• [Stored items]
----------------
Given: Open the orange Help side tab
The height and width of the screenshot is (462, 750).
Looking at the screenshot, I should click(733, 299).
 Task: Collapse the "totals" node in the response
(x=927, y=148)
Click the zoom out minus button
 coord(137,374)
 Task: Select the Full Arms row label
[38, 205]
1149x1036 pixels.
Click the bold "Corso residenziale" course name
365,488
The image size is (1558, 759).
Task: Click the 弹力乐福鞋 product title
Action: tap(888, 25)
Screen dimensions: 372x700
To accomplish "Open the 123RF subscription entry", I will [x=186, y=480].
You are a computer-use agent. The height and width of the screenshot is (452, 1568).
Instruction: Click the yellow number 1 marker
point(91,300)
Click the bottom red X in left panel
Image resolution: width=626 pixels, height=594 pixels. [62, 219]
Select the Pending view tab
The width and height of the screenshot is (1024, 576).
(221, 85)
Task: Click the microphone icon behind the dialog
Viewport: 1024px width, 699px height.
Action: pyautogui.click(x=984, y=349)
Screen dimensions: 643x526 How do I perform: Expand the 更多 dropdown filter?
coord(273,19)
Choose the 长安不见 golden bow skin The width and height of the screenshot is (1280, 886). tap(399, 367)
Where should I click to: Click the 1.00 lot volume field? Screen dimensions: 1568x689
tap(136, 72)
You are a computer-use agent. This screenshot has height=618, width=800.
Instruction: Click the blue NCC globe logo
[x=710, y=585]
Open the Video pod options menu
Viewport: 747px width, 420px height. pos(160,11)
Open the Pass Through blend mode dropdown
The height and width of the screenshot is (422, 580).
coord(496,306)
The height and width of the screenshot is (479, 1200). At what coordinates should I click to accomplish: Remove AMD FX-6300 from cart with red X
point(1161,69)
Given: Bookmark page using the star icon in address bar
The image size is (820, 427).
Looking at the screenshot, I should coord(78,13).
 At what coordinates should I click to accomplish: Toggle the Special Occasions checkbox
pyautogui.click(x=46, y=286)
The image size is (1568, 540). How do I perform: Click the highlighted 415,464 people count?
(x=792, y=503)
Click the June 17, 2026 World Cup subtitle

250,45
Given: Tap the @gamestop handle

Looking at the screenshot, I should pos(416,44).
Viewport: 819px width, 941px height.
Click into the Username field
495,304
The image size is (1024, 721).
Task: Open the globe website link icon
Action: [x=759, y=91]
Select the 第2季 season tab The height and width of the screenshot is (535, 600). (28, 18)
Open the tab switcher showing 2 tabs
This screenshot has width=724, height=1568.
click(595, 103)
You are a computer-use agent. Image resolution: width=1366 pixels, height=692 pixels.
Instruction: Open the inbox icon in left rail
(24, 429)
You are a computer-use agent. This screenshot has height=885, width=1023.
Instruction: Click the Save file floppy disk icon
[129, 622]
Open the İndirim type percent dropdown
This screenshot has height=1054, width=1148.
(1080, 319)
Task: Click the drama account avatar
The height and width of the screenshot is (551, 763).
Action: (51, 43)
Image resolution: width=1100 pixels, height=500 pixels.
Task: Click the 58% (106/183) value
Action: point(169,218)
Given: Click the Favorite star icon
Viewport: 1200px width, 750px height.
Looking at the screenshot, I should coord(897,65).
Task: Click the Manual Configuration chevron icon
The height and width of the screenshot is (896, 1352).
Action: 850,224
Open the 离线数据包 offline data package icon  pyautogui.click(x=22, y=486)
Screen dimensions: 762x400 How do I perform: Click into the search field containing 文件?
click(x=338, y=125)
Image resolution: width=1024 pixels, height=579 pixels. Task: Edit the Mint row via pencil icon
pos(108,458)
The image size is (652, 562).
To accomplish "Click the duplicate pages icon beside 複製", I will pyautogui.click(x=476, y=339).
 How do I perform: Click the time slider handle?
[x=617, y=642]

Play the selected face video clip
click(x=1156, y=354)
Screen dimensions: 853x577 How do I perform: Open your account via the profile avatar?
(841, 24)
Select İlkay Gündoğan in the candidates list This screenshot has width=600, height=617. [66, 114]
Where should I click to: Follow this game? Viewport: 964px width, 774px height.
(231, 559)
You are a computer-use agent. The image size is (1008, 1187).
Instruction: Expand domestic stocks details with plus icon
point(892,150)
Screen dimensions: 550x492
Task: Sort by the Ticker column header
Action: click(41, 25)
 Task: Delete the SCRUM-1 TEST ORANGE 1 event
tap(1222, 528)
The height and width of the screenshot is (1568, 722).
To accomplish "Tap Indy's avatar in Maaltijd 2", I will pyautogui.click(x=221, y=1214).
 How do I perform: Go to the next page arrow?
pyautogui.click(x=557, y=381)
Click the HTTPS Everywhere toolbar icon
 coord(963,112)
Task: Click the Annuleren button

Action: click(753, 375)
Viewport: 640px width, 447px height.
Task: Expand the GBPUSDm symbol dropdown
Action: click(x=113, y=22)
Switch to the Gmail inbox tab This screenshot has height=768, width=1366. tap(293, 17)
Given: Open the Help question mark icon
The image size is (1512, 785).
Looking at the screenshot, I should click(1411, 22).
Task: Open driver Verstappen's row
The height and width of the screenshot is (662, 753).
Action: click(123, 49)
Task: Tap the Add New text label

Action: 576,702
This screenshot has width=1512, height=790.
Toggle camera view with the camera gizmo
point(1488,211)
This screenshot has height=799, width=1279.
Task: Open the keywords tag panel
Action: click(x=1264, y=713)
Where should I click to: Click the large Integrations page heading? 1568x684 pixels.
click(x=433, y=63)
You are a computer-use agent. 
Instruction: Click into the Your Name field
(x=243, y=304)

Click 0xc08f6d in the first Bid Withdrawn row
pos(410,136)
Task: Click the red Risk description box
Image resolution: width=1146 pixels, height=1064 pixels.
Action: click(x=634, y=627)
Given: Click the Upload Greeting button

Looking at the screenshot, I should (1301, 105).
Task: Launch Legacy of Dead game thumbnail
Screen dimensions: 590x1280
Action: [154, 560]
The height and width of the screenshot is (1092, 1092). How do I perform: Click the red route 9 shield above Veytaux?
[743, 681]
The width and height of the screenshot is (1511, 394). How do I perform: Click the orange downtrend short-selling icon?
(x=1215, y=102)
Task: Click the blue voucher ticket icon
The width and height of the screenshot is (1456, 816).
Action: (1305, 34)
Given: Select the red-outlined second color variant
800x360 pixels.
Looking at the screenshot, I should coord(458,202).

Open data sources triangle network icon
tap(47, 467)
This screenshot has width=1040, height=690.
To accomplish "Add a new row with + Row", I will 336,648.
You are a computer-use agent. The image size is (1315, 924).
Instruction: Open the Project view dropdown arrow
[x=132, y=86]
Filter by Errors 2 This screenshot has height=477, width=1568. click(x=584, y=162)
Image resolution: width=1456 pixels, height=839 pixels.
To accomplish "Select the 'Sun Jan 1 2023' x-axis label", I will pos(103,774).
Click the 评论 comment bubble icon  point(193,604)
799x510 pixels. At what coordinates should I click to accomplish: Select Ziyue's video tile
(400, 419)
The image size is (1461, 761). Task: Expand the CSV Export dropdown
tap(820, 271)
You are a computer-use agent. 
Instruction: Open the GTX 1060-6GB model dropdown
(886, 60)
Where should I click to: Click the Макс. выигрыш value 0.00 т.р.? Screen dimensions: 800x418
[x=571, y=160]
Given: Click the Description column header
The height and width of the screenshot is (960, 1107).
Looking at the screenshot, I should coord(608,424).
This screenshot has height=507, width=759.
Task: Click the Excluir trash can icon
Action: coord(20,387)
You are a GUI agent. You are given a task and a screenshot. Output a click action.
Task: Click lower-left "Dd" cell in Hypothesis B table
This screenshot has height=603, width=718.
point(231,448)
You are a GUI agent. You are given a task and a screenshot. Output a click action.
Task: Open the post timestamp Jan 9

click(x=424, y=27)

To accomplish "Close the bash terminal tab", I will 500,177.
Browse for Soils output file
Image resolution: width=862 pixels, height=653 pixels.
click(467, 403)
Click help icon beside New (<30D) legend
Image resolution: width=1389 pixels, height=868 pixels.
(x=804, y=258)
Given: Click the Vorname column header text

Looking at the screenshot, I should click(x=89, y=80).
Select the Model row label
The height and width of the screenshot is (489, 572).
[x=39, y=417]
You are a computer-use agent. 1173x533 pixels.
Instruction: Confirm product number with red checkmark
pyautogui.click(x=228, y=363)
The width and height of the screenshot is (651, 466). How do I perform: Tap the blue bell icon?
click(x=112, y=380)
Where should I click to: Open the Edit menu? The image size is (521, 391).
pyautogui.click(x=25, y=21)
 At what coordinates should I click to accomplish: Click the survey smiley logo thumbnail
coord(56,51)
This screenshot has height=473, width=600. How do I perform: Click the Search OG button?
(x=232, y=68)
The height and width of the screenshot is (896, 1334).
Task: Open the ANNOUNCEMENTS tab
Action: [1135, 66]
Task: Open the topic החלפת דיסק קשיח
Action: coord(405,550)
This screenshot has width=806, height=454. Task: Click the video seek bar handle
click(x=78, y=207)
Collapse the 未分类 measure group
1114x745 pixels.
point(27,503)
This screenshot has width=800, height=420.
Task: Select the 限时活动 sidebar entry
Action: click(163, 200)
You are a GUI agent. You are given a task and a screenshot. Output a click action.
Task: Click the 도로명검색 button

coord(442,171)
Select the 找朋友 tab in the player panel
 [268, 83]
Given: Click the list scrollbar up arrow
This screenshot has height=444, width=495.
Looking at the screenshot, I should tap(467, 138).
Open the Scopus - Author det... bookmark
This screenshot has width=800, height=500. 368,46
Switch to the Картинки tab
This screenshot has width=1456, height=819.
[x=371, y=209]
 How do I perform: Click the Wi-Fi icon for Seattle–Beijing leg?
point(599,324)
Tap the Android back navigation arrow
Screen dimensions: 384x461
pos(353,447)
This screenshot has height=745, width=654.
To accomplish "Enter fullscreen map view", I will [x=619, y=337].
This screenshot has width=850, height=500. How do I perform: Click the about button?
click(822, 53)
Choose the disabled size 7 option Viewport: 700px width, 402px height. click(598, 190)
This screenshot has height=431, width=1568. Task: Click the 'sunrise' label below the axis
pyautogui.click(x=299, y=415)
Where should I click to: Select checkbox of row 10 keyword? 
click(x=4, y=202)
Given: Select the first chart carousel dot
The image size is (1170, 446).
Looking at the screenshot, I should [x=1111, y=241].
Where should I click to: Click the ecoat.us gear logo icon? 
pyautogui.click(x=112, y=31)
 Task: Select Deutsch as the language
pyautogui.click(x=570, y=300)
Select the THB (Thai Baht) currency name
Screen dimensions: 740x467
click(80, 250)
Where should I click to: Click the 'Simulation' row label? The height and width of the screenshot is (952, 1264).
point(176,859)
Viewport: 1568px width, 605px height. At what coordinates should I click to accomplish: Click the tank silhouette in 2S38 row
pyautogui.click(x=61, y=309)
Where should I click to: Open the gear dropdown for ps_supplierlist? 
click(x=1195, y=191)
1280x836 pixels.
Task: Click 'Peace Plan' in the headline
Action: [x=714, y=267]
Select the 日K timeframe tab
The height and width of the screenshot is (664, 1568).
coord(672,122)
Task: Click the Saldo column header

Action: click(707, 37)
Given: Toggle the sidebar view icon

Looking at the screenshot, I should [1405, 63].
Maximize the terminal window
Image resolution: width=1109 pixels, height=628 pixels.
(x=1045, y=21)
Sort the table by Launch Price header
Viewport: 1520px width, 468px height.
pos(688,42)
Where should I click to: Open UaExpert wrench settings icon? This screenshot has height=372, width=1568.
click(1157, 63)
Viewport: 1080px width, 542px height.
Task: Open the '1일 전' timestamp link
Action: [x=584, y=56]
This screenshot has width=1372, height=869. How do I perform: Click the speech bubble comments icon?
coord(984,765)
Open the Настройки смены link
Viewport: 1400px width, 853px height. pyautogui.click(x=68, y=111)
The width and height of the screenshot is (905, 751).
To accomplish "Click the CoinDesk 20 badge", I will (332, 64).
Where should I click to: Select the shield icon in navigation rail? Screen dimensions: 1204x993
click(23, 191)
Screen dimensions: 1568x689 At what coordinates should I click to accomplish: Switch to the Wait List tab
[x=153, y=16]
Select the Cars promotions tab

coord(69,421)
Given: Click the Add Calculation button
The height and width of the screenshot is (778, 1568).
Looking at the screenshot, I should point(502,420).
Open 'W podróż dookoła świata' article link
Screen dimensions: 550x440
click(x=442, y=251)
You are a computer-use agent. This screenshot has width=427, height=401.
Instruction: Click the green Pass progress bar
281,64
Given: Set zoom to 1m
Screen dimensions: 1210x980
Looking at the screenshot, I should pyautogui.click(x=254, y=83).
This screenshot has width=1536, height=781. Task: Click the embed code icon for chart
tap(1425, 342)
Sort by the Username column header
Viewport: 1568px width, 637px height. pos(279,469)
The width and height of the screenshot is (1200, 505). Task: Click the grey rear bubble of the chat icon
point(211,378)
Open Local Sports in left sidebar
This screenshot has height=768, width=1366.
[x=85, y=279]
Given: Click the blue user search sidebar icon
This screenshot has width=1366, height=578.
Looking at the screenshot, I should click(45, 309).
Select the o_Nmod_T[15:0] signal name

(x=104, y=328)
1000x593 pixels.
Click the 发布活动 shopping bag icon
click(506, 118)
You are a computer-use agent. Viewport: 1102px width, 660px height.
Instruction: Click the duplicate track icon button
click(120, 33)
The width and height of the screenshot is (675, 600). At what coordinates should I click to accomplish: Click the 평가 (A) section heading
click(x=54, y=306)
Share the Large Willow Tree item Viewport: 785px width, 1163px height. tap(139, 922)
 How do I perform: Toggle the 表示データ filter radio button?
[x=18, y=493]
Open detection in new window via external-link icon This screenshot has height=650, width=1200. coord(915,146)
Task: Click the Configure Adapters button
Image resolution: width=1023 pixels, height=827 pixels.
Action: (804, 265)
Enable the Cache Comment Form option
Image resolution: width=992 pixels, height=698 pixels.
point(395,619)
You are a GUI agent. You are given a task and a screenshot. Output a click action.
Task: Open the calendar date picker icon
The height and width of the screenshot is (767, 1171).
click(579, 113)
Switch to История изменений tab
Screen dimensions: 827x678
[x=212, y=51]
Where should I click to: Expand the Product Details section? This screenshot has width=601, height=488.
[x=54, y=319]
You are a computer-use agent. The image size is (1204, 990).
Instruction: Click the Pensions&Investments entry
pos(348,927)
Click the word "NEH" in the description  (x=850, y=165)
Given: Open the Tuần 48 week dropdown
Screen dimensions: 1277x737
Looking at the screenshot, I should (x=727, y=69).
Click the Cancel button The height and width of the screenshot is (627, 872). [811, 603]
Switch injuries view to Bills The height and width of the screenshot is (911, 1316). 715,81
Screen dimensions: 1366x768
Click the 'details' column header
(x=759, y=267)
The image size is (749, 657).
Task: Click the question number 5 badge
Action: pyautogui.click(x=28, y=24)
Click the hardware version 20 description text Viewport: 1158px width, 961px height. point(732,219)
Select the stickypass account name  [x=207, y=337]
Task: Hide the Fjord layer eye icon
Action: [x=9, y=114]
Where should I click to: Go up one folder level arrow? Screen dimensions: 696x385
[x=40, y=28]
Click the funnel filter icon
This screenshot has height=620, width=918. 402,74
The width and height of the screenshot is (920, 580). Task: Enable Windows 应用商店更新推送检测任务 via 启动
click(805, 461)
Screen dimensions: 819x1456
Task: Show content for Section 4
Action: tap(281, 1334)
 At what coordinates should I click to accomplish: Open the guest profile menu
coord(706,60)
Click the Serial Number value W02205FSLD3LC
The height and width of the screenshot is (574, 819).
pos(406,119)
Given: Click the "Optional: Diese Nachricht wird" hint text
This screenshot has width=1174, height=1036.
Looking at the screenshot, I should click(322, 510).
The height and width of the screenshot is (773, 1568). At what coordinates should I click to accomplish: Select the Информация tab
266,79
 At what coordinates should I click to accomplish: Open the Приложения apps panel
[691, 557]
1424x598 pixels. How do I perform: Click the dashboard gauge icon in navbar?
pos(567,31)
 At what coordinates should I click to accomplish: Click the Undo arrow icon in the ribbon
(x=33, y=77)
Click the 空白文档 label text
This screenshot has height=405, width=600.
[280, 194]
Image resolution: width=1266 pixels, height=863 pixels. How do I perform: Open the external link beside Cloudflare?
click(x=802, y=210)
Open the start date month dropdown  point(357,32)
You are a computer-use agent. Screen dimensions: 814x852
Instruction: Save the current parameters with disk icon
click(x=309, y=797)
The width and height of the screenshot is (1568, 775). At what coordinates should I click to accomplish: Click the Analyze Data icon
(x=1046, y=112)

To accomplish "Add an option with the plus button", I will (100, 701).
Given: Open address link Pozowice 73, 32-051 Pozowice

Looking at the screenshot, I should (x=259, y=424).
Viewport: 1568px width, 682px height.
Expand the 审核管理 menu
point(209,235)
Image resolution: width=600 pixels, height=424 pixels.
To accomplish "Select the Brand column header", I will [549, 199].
----------------
• [EXERCISE OBJECTIVE] If a line in the data above holds the word "Choose", count it, and give only the final number.

• [EXERCISE RESULT] 2